Como pensar então na possibilidade de uma história diferente, na qual a opressão e miséria crescente que agoniza milhares de homens e mulheres em todo o mundo não passaria de objetos ultrapassados de investigação, tanto quanto a constatação óbvia de que os mesmos para sobreviver precisam de uma dieta calórica mínima e diária? Novamente precisamos de uma análise totalizante que nos possibilite visualizar o fundamento da produção de riqueza assim como da pobreza no capitalismo. Na verdade pensar uma coisa separada da outra não faz o menor sentido. Segundo Eagleton, aqui esbarramos num grande obstáculo, segundo os pós-modernistas, pois trata-se de pensar uma categoria que para eles é tão nociva “quanto sal e tabaco”, classe social.
A moda agora é falar de identidades fragmentadas e não mais de classe social, esse conceito elitista, heterodeterminado pela intelectualidade marxista que ignora os sujeitos e suas percepções de mundo. Os indivíduos pós-modernos não mais se identificam como pertencendo a essa ou aquela classe, mas sim a identidades múltiplas, variáveis e sensivelmente instáveis baseadas, por exemplo, na raça, gênero e sexualidade. É necessário lembrar os pós-modernos que a pertença de classe não depende, necessariamente, do fato de o indivíduo se identificar ou não com essa ou aquela classe, com esses ou aqueles valores, gostos e tradições. Pelo contrário,
os marxistas consideravam que pertencer a uma classe social significa ser oprimido ou opressor. Classe significa nesse sentido categoria totalmente social, o que não acontece com o fato de ser mulher ou de ter um certo tipo de pigmentação da pele. Essas coisas, que não se devem confundir com ser feminina ou afro-americano, derivam do tipo de corpo que você tem e não do tipo de cultura a que você pertence (...) Ninguém, entretanto, tem um tipo de pigmentação da pele porque outra pessoa tem outra, nem é homem porque alguém mais é mulher, mas certas pessoas só são trabalhadores sem terra porque outros são fazendeiros (Ibid, 1998, p. 62-63).
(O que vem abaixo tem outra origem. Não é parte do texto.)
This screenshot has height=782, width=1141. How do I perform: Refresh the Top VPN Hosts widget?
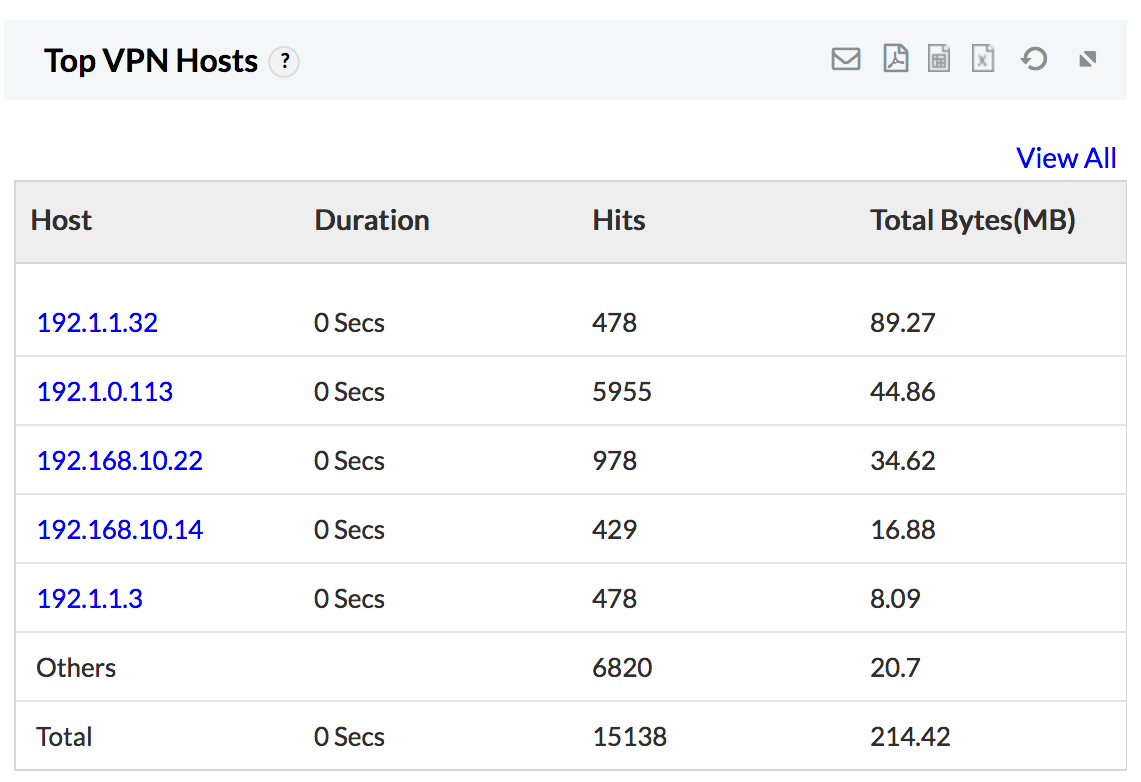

Não se trata, como o próprio Eagleton ressalta, de uma competição entre marxistas e pós-modernistas para saber qual grupo oprimido será eleito e promovido enquanto agente potencialmente transformador, mas sim de reconhecer o locus de produção de todas as condições de opressão presentes no capitalismo e, inevitavelmente, tal reconhecimento exige que nossa atenção volte para a produção material da sociedade e lá o proletariado adquire centralidade. Vejamos de perto o que essa constatação representa concretamente.
Em síntese a centralidade do proletariado reside no fato do seu trabalho ser o único componente que acrescenta mais-valor no processo de produção, ou seja, somente com a força viva do proletariado é possível pensar num processo produtivo de mercadorias que gere lucro. As duas principais classes sociais da modernidade – burguesia e proletariado – ao se relacionarem na produção é que possibilita a produção de mercadorias. E como essas se relacionam?
 A burguesia que é detentora dos meios de produção necessita da força de trabalho do proletariado que nada tem a oferecer além dessa. A primeira investe em maquinaria, matérias-primas e tecnologia em geral, isso equivale a custos iniciais que somente podem ser repassados sem gerar, por conta própria, mais do que o valor gasto na sua aquisição. Já o proletariado além de produzir o necessário para repor tais custos e seu salário, produz um quanto superior, ou seja, mais-valor e aqui encontra-se a chave da lucratividade capitalista. Portanto, podemos afirmar que o proletariado representa o sujeito histórico potencialmente revolucionário uma vez que, somente através da exploração do seu trabalho via extração de mais-valor é que o capitalismo existe.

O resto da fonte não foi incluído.